Passengers on 2001 Air Transat Flight Provide Insights About Post-Traumatic Stress Vulnerability

A study of memory and post-traumatic stress disorder (PTSD) in a group of Air Transat passengers who experienced 30 minutes of terror over the Atlantic Ocean in 2001 sheds light on a potential risk factor that could help predict who is most vulnerable to PTSD

This is an image of an airplane flying over water.The study findings, to be published in Clinical Psychological Science, a journal of the Association for Psychological Science, indicate that PTSD may be linked with how a person processes memory for details of events in general, rather than memory specifically related to traumatic events.

The study is novel, say the researchers at Baycrest Health Sciences in Toronto who conducted the study, because it involves detailed interviews and psychological testing in individuals exposed to the same life-threatening traumatic event. In fact, Margaret McKinnon, first author on the study, was a passenger on the plane.

In late August 2001, Air Transat flight 236 departed Toronto for Lisbon, Portugal with 306 passengers and crew on board. Midway over the Atlantic Ocean, the plane suddenly ran out of fuel. Everyone onboard was instructed to prepare for an ocean ditching, which included a countdown to impact, loss of on-board lighting, and cabin de-pressurization. About 25 minutes into the emergency, the pilot located a small island military base in the Azores and glided the aircraft to a rough landing with no loss of life and few injuries.

“Imagine your worst nightmare — that’s what it was like,” said McKinnon, who initiated the study as a postdoctoral fellow at Baycrest’s Rotman Research Institute. She is now a clinician-scientist at St. Joseph’s Healthcare Hamilton and Associate Co-Chair of Research in the Department of Psychiatry and Behavioural Neurosciences at McMaster University in Hamilton.

“This wasn’t just a close call where your life flashes before your eyes in a split second and then everything is okay,” she said. The sickening feeling of “I’m going to die” lasted an excruciating 30 minutes as the plane’s systems shut down.

Following the incident, McKinnon and her colleagues at Baycrest recruited 15 passengers to participate in the study.

Using their knowledge of the moment-to-moment unfolding of events in this disaster, the researchers were able to probe both the quality and accuracy of passengers’ memories for the flight in great detail along with their memories for two other events (September 11, 2001 and a neutral event from the same time period).

The researchers found that the Flight 236 passengers showed tremendously enhanced vivid memories of the plane emergency. However, neither the vividness nor accuracy of memory was associated with onset of PTSD. Rather, passengers with PTSD recalled a higher number of details external to the main event (i.e. details that were not specific in time, or were repetitions or editorial statements) compared to passengers who did not have PTSD and to healthy controls.

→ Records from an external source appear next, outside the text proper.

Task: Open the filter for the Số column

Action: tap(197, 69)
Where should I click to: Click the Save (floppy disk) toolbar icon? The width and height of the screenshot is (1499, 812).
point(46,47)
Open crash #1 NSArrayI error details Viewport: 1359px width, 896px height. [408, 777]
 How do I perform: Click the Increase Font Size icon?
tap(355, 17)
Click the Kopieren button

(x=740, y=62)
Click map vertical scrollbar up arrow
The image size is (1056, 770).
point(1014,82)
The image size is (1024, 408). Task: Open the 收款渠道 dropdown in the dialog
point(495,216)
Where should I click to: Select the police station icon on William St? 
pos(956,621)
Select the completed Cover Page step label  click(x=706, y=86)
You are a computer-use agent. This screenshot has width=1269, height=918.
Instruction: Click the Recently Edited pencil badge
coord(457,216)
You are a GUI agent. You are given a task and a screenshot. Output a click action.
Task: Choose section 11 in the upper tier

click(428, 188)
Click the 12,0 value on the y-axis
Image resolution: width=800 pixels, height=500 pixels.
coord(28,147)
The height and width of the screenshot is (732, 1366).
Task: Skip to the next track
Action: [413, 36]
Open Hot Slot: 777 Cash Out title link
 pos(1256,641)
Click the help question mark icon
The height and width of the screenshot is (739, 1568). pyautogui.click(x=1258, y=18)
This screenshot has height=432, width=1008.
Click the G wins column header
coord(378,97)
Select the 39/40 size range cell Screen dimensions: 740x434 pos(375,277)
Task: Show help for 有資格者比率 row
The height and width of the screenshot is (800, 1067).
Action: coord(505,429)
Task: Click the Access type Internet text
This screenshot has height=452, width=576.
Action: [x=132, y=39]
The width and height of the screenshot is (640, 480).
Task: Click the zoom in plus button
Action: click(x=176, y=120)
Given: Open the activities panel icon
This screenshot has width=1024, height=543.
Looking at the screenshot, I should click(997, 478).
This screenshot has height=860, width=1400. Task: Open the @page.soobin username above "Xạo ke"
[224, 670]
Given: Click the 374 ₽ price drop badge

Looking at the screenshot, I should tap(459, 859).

This pattern was observed across all three events tested, not just the traumatic event, suggesting that it is not just memory for the trauma itself that is related to PTSD, but rather how a person processes memory for events in general.

“What our findings show is that it is not what happened but to whom it happened that may determine subsequent onset of PTSD,” said Brian Levine, senior scientist at Baycrest’s Rotman Research Institute and the University of Toronto and senior author of the study.

This inability to shut out external or semantic details when recalling personally-experienced memories is related to mental control over memory recall, adding to a growing body of evidence that altered memory processing may be a vulnerability factor for PTSD.

This research was funded by the Canadian Institutes of Health Research and the National Institute of Mental Health.